*** EXTRACTED MATERIAL Section Begins ***

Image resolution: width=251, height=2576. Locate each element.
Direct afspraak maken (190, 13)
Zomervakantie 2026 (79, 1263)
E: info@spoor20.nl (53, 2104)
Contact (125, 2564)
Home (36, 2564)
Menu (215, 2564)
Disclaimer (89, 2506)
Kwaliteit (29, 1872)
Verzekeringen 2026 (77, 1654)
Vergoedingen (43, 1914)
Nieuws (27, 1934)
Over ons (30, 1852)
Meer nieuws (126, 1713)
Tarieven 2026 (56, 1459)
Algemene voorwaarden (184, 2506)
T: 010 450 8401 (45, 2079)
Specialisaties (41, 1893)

*** EXTRACTED MATERIAL Section Ends ***
*** EXTRACTED MATERIAL Section Begins ***

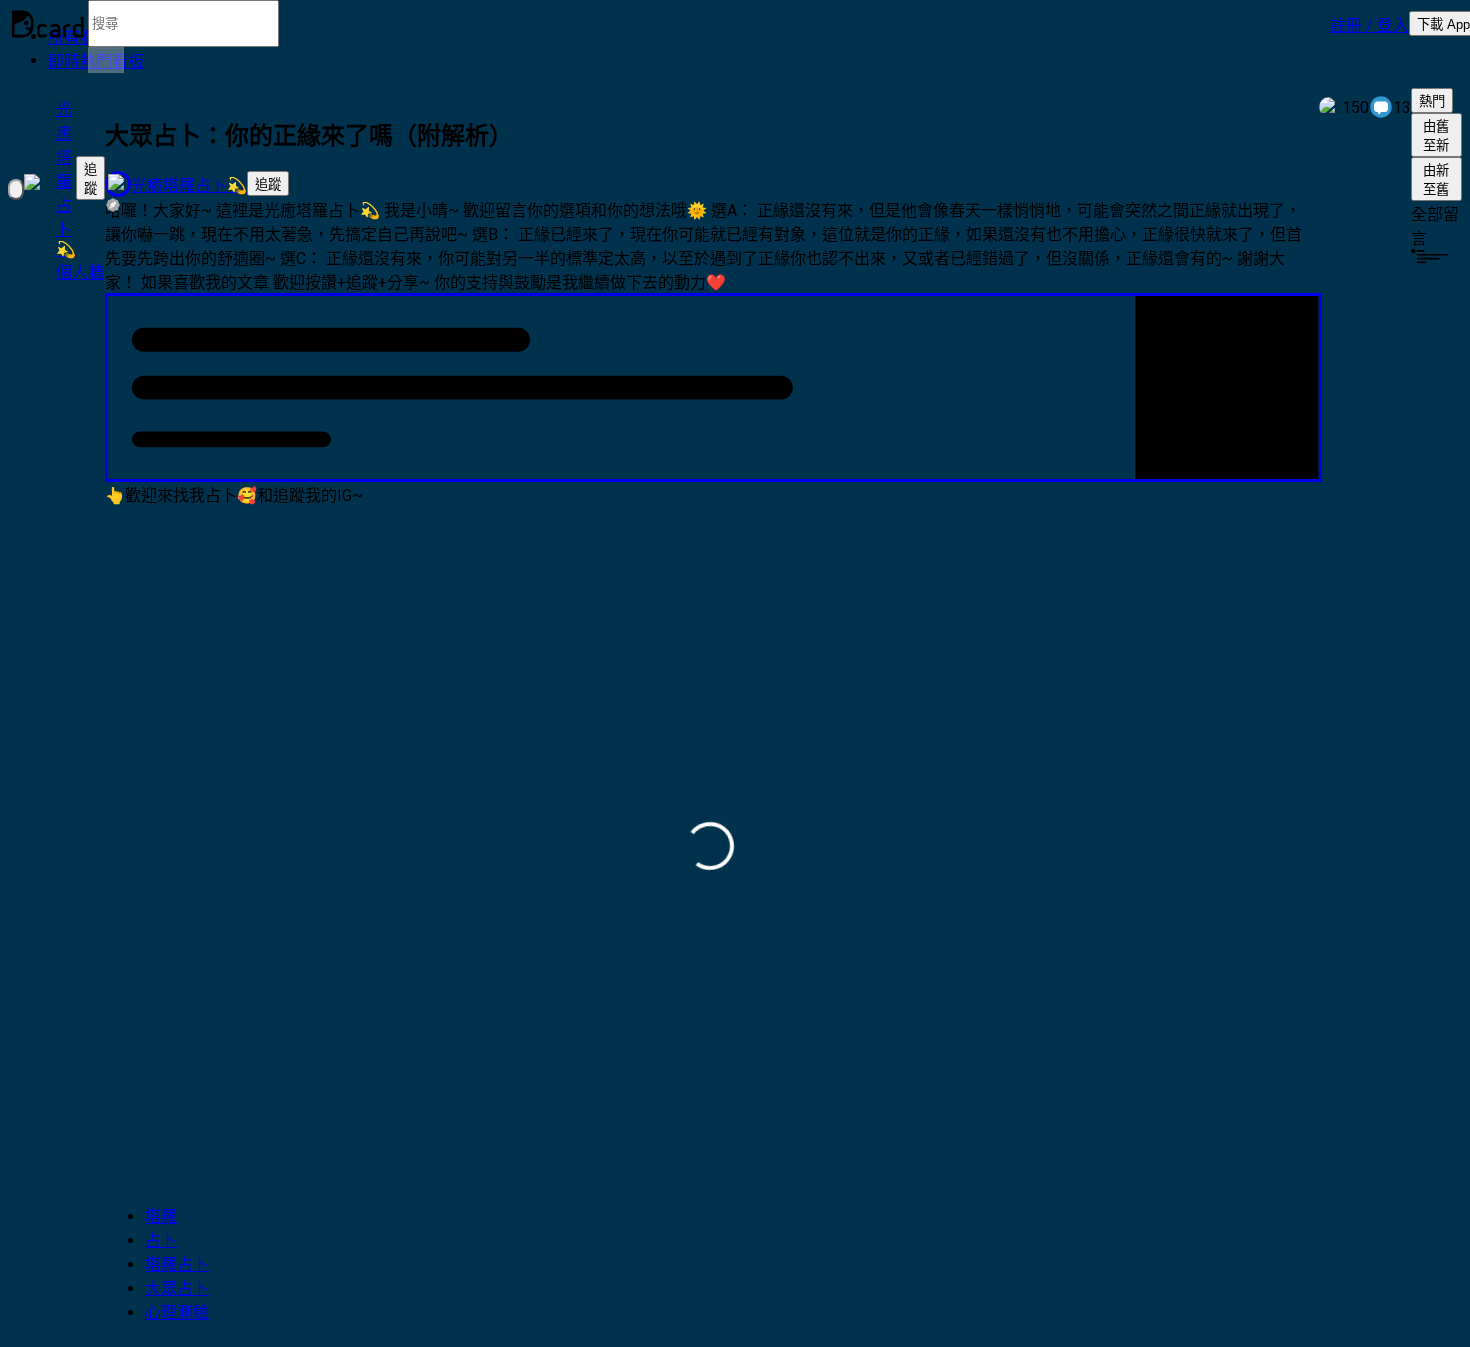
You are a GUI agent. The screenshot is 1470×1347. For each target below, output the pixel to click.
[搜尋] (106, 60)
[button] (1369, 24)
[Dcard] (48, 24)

*** EXTRACTED MATERIAL Section Ends ***
*** EXTRACTED MATERIAL Section Begins ***

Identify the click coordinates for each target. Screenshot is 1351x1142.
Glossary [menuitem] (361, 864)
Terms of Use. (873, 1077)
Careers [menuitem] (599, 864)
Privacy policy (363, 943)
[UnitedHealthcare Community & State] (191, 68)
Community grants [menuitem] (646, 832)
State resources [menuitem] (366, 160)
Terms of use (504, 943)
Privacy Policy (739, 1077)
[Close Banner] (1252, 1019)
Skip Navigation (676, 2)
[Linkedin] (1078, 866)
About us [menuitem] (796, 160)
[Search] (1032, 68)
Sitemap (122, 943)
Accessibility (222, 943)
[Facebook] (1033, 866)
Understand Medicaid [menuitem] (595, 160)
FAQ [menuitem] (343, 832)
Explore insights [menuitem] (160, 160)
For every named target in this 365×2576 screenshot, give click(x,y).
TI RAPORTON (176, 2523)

*** EXTRACTED MATERIAL Section Ends ***

In the entries above, the lines from the one bearing "For every named" up to and including the one bearing "TI RAPORTON (176, 2523)" should be transcribed exactly; no other line is wanted.

• SOLUTION TO THE PROBLEM:
For every named target in this 365×2576 screenshot, give click(x,y).
TI RAPORTON (176, 2523)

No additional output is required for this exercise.